## Written exercise
Render the lines below as a numbered list with no blank lines, and leave the pictures out.

## Task data
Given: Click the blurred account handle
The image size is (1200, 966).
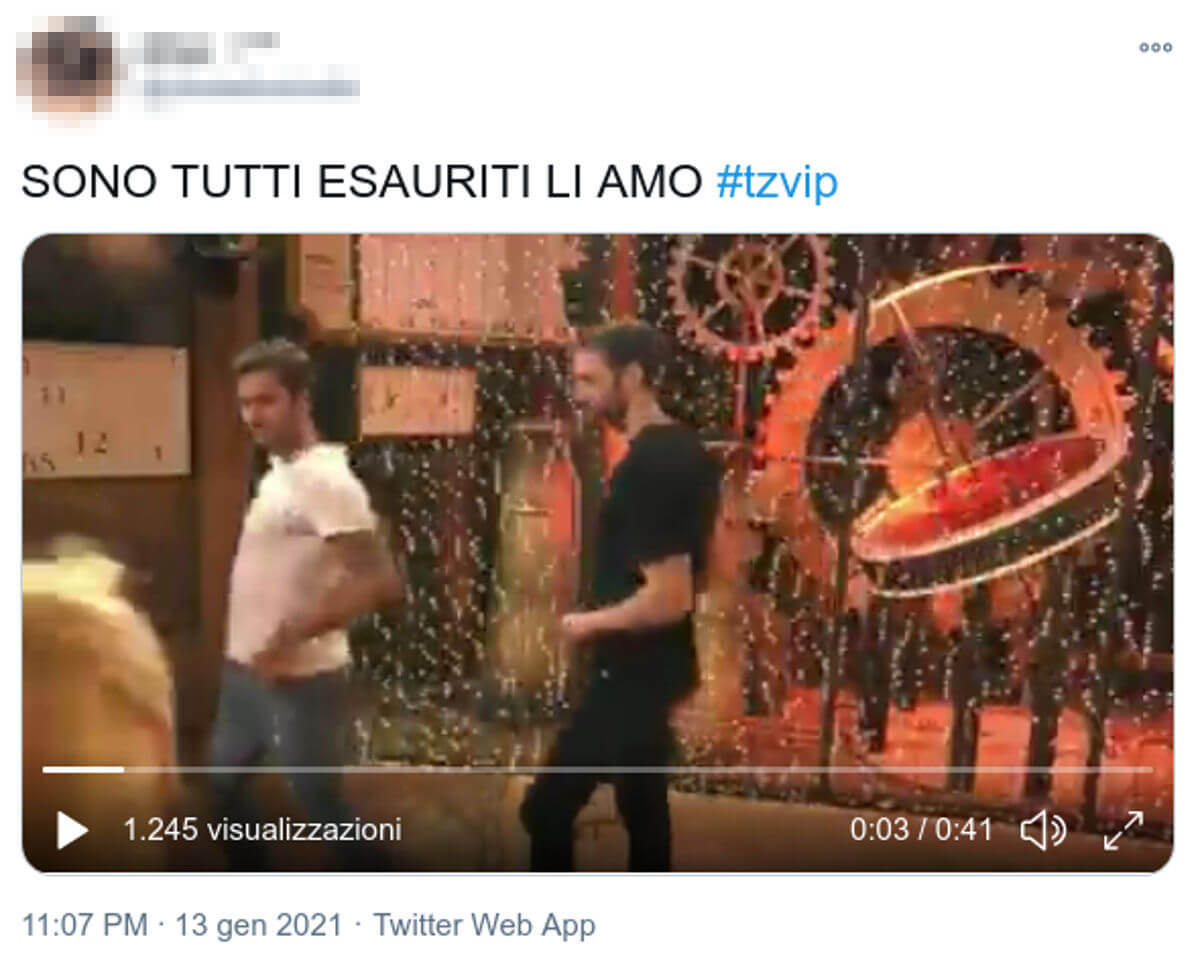Looking at the screenshot, I should [250, 88].
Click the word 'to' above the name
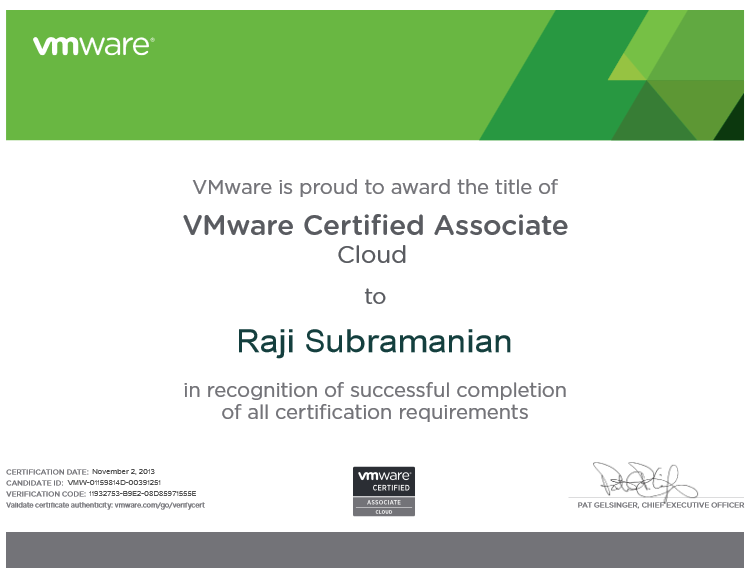The width and height of the screenshot is (751, 576). [374, 297]
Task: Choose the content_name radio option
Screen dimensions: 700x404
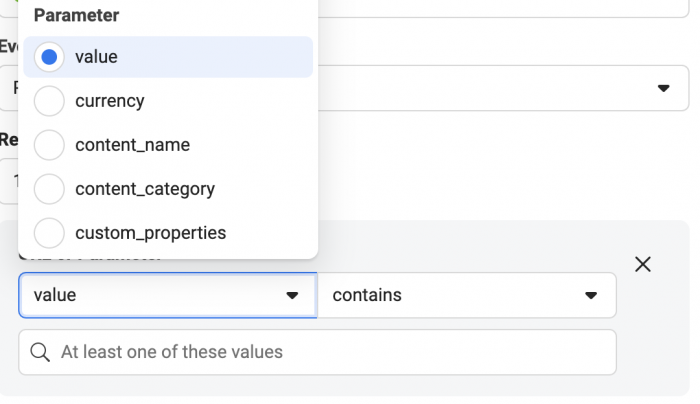Action: (49, 145)
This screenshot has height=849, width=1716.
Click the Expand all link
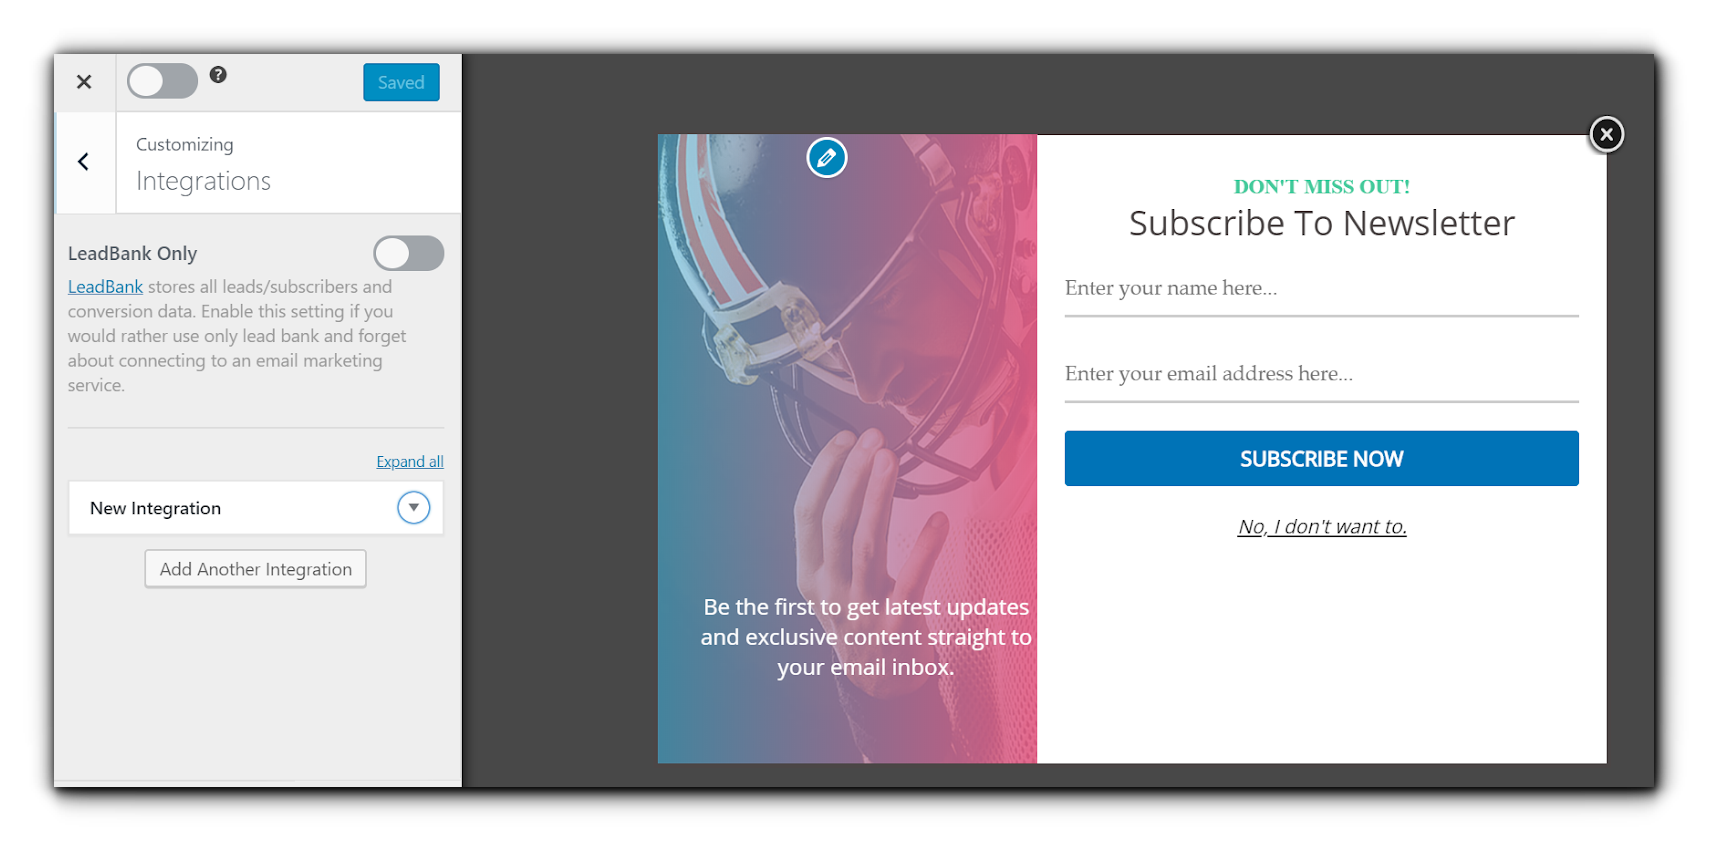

## Solution
1. Given: Click the blurred account handle
2. The image size is (1200, 966).
3. Looking at the screenshot, I should [250, 88].
4. Click the word 'to' above the name
5. The width and height of the screenshot is (751, 576). [374, 297]
6. Task: Choose the content_name radio option
7. Screen dimensions: 700x404
8. Action: (49, 145)
9. This screenshot has height=849, width=1716.
10. Click the Expand all link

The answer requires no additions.